Tag Archives: Shumard oak

My Oak Tree Identification Problem

Any book on oak tree identification will list many oak hybrids. My older copy of “Trees of Missouri” lists fifteen. Yatskievych’s “Flora of Missouri” lists forty.

This is an identification nightmare. But it’s not my primary problem.

oak tree identification from a leaf

Many oak leaves have lobes. The white oak family have no prickles on the tips of the lobes and are rounded. The black oak family has the sharp tips with prickles. This leaf is from a Shumard oak.

Fall is a great time to go out looking at oak trees. Their leaves are still there to aid in identification. They are starting to make their winter buds. They have acorns on them.

One way to do oak tree identification is to lug the “Trees of Missouri” around through the woods. Each oak leaf is checked against the pictures. Each bud is compared. Each acorn is compared. And the tree is hopefully identified.

oak tree identification by acorn

Acorns have tannic acid in them. Those in the black oak family tend to have more and be more bitter. Indians would wash the acorn meal to wash the acid away. These acorns are from a Shumard oak. Each kind of oak acorn has its own size, shape and cup.
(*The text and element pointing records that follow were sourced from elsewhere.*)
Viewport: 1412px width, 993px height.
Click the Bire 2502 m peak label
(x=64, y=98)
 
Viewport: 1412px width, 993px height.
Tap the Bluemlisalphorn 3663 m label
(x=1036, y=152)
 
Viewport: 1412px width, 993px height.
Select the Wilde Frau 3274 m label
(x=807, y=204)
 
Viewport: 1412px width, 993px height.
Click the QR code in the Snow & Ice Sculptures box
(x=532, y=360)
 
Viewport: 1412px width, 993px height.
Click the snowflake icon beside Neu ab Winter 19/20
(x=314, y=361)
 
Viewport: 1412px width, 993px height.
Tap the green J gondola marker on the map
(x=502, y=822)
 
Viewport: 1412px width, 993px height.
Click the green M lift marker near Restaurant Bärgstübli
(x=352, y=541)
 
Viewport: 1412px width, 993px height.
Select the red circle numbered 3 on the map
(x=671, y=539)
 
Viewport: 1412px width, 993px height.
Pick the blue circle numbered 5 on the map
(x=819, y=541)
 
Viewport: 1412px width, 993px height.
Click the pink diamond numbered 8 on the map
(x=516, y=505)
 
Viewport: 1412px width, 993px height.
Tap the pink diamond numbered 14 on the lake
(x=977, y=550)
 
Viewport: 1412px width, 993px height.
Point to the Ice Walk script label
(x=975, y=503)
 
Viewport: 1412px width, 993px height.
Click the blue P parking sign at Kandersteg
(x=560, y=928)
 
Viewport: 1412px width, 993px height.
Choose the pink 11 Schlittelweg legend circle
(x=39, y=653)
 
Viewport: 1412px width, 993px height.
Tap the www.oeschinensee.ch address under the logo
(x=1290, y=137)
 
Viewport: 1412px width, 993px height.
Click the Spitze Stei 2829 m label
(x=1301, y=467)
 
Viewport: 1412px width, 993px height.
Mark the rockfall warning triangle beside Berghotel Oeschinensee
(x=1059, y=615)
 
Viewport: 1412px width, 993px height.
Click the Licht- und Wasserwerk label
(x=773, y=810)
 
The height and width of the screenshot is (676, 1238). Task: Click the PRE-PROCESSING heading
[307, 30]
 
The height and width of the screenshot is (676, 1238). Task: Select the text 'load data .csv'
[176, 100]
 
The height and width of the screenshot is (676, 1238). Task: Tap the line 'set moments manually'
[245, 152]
I hate to do my oak tree identification this way. I set the book down to grab a branch. It gets scuffed and dirty.

My favorite way is to take the camera out. I take the tree set of pictures: tree (if possible, those in the woods aren’t), bark, top and bottom of leaf, bud and acorn. Back at the house I bring up my pictures and go through my books.

oak tree identification by bark

Oak trees in the black oak family tend to have darker bark. Each kind of oak tree has its own bark pattern. this is a young Shumard oak.

Once I have an oak identified, I can go out again and label it.

This is supposed to be the way it works. I have a problem.

I am five feet tall. I have a walking staff eight feet tall with a hook on the tip. That means I can reach a branch ten feet up and pull it within reach, maybe.

In the woods the oaks have their first branches over ten feet up. The trees tower over me. At most I can see the leaves well enough to tell an oak from a hickory.

my oak tree identification problem

The trees reach up into the sky high overhead. It takes binoculars to really see the leaves. The bark may help identify the tree, but there are no other clues within reach.

Acorns are no help. When an acorn falls on the hillside, it bounces and rolls. Which tree did it come from?

My oak tree identification problem is getting to the leaves, buds and acorns. My only hope is to find young trees still within my reach.